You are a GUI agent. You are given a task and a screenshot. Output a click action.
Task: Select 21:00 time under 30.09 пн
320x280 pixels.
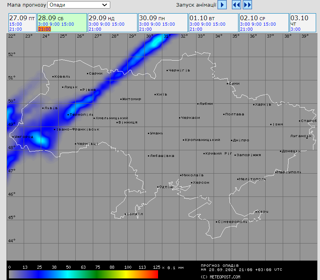click(x=145, y=29)
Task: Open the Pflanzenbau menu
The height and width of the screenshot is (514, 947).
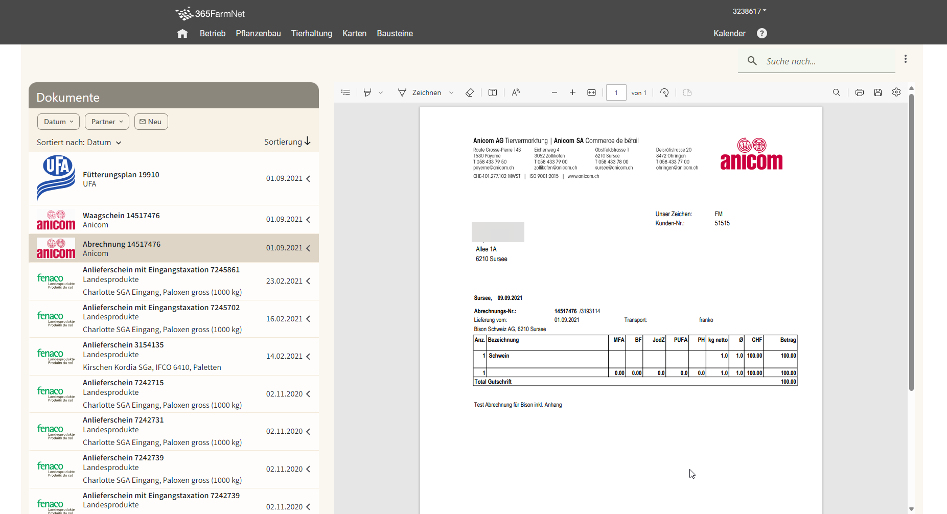Action: coord(258,34)
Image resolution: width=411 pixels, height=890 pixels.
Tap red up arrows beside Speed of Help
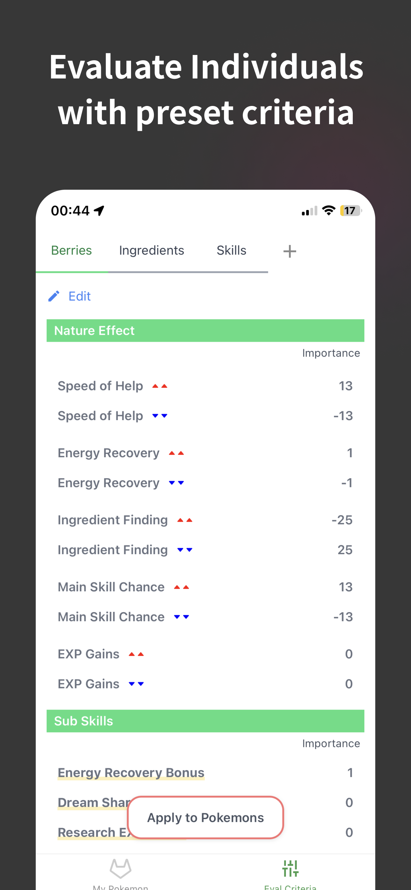(160, 386)
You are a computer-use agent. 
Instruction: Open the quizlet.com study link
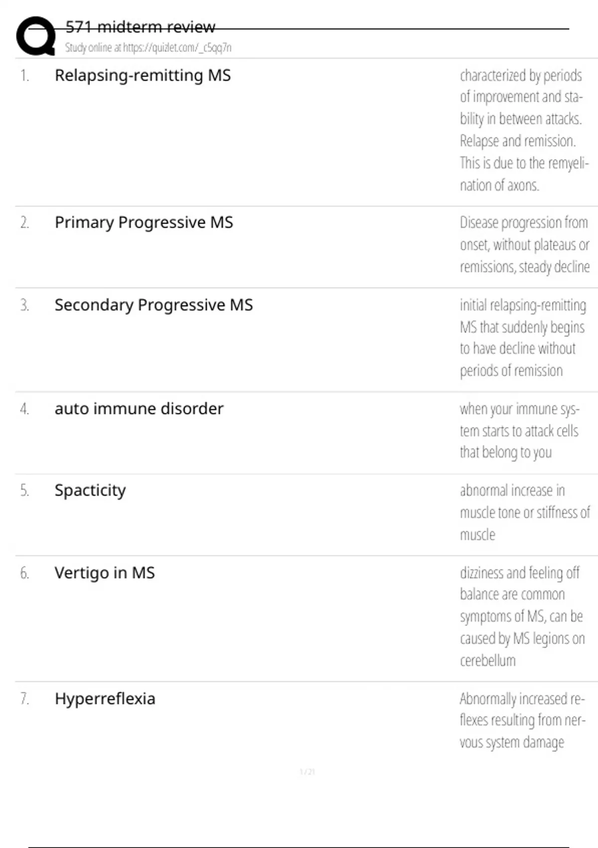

---

*Assigned task:* The expected answer is every line above in which the word "Open" appears.

*Finished task:*
Task: Open the Pflanzenbau menu
Instruction: Open the quizlet.com study link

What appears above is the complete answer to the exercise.